Dobra zmiana w sądach. Ma być taniej, szybciej i prościej
Zasada jednej rozprawy w sprawach cywilnych, sankcje za przewlekanie procesów czy rezygnacja z niepotrzebnych przesłuchań – to pakiet przygotowanych przez Ministerstwo Sprawiedliwości zmian, które radykalnie przyspieszą sądowe postępowania.
12.12.2018 17:45
Wprowadzana przez Ministerstwo Sprawiedliwości reforma sądownictwa miała doprowadzić do skrócenia postępowań w najważniejszych dla Polaków sprawach. Radykalną zmianę ma przynieść nowelizacja kodeksów postępowań cywilnego i karnego. Najważniejsze zmiany?
Zasada jednej rozprawy
Regułą w mniej skomplikowanych sprawach cywilnych ma być tylko jedna rozprawa, na której zapadnie wyrok. Temu ma służyć wprowadzenie posiedzenia przygotowawczego i obowiązku pisemnej odpowiedzi na pozew.

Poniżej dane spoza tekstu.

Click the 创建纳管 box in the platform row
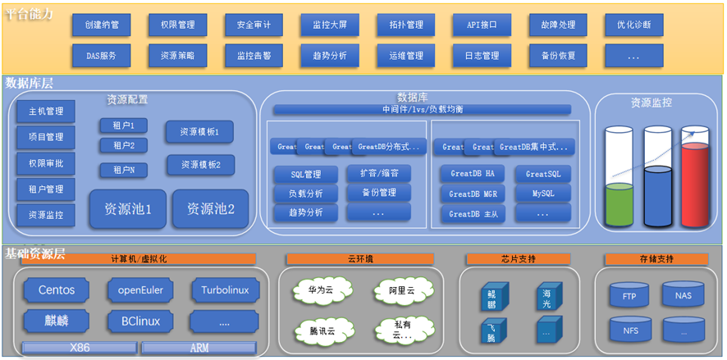coord(102,25)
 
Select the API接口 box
coord(482,25)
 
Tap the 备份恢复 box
coord(558,56)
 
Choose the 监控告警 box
coord(254,56)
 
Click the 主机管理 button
coord(46,111)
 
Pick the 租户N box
coord(124,170)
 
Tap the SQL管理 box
coord(305,174)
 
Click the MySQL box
coord(542,194)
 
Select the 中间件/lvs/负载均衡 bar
coord(422,109)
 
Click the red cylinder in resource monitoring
coord(695,185)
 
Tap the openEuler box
coord(140,290)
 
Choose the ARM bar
coord(199,348)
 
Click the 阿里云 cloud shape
coord(402,290)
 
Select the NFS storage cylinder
coord(630,330)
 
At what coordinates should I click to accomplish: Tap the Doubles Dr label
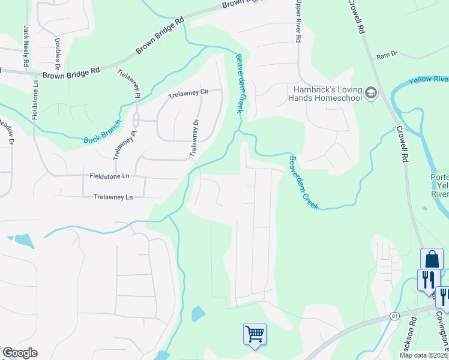pyautogui.click(x=58, y=50)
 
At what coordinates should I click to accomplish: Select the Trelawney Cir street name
pyautogui.click(x=188, y=93)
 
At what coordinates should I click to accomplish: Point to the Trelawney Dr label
pyautogui.click(x=194, y=138)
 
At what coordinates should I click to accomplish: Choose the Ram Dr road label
pyautogui.click(x=387, y=56)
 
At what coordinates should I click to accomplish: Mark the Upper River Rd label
pyautogui.click(x=297, y=21)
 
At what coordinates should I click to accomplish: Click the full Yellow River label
pyautogui.click(x=429, y=80)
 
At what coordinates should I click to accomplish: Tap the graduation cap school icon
pyautogui.click(x=370, y=93)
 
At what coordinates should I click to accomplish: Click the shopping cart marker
pyautogui.click(x=255, y=334)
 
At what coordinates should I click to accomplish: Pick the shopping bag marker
pyautogui.click(x=432, y=259)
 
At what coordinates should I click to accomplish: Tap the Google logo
pyautogui.click(x=20, y=353)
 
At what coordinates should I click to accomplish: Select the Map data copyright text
pyautogui.click(x=424, y=355)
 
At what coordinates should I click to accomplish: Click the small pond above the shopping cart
pyautogui.click(x=197, y=314)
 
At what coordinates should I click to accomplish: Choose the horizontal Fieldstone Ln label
pyautogui.click(x=109, y=176)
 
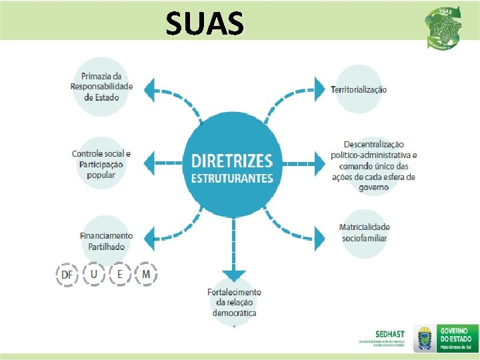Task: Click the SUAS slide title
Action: click(x=205, y=24)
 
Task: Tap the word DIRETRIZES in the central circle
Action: click(x=232, y=161)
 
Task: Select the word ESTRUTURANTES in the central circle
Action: click(x=232, y=178)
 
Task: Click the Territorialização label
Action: click(x=359, y=89)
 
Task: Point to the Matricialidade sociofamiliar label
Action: click(x=364, y=233)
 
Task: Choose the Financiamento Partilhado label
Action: click(x=106, y=241)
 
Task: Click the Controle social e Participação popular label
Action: click(x=101, y=165)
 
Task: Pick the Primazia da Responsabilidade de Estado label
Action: click(x=102, y=87)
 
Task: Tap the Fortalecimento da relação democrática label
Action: click(x=235, y=302)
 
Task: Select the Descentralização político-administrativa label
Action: click(x=373, y=165)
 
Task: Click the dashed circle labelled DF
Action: click(x=67, y=275)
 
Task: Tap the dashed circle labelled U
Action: click(x=94, y=275)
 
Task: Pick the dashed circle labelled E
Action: click(x=120, y=275)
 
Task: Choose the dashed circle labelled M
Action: click(x=146, y=275)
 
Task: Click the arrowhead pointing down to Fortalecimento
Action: click(x=233, y=273)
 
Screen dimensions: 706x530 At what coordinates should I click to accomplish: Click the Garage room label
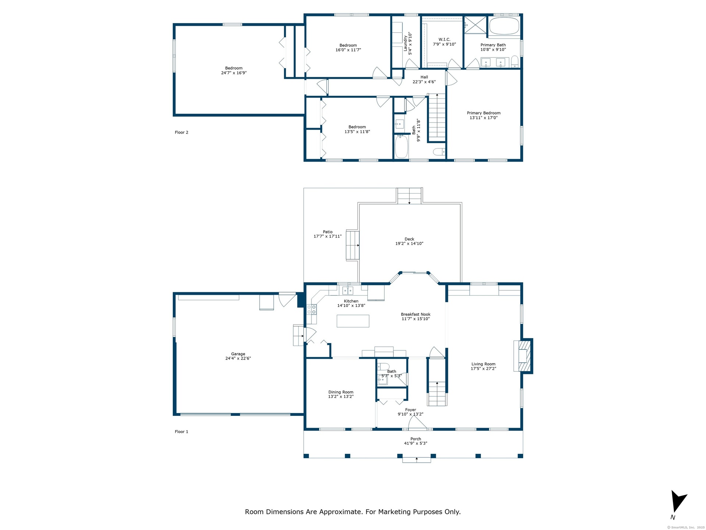pyautogui.click(x=238, y=354)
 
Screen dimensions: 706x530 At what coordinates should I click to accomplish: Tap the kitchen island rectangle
pyautogui.click(x=353, y=321)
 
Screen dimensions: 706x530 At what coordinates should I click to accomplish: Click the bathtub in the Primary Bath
pyautogui.click(x=504, y=26)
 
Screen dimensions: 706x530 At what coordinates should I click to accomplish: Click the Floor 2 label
pyautogui.click(x=181, y=132)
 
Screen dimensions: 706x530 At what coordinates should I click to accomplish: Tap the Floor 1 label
pyautogui.click(x=181, y=432)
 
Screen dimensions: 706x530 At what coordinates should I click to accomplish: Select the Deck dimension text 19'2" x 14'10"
pyautogui.click(x=409, y=244)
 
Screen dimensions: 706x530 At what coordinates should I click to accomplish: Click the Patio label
pyautogui.click(x=328, y=232)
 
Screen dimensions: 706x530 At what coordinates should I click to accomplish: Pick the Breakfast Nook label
pyautogui.click(x=416, y=314)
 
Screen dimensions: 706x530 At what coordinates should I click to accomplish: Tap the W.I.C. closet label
pyautogui.click(x=444, y=40)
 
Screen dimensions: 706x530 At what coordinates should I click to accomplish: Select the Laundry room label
pyautogui.click(x=406, y=43)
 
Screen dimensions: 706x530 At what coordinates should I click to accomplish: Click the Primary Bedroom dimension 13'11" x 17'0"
pyautogui.click(x=484, y=118)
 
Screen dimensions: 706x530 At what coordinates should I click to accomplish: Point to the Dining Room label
pyautogui.click(x=341, y=392)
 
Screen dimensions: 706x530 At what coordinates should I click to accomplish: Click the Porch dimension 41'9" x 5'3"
pyautogui.click(x=416, y=444)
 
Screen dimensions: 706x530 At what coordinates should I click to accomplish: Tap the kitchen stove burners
pyautogui.click(x=311, y=309)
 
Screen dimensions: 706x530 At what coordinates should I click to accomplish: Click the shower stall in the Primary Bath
pyautogui.click(x=475, y=25)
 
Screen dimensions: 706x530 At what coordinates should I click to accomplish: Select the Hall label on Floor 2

Pozwany w procesie cywilnym będzie zobowiązany do tego, by jeszcze przed rozpoczęciem postępowania pisemnie odnieść się do zarzutów z pozwu. To pozwoli sędziemu na wcześniejsze zapoznanie się z argumentami obu stron, występowanie w roli rozjemcy, a jeśli nie dojedzie do ugody – to sprawne przygotowanie planu rozprawy i wcześniejsze wezwanie stron do uzupełnienia dowodów.
Sprawa w sądzie cywilnym rozpocznie się od posiedzenia przygotowawczego. Sędzia będzie zabiegał o zawarcie przez strony ugody lub przystąpienie do mediacji. Dziś praktycznie każdą sprawę kieruje na rozprawę. W rezultacie sądy są zasypywane ogromną liczbą spraw.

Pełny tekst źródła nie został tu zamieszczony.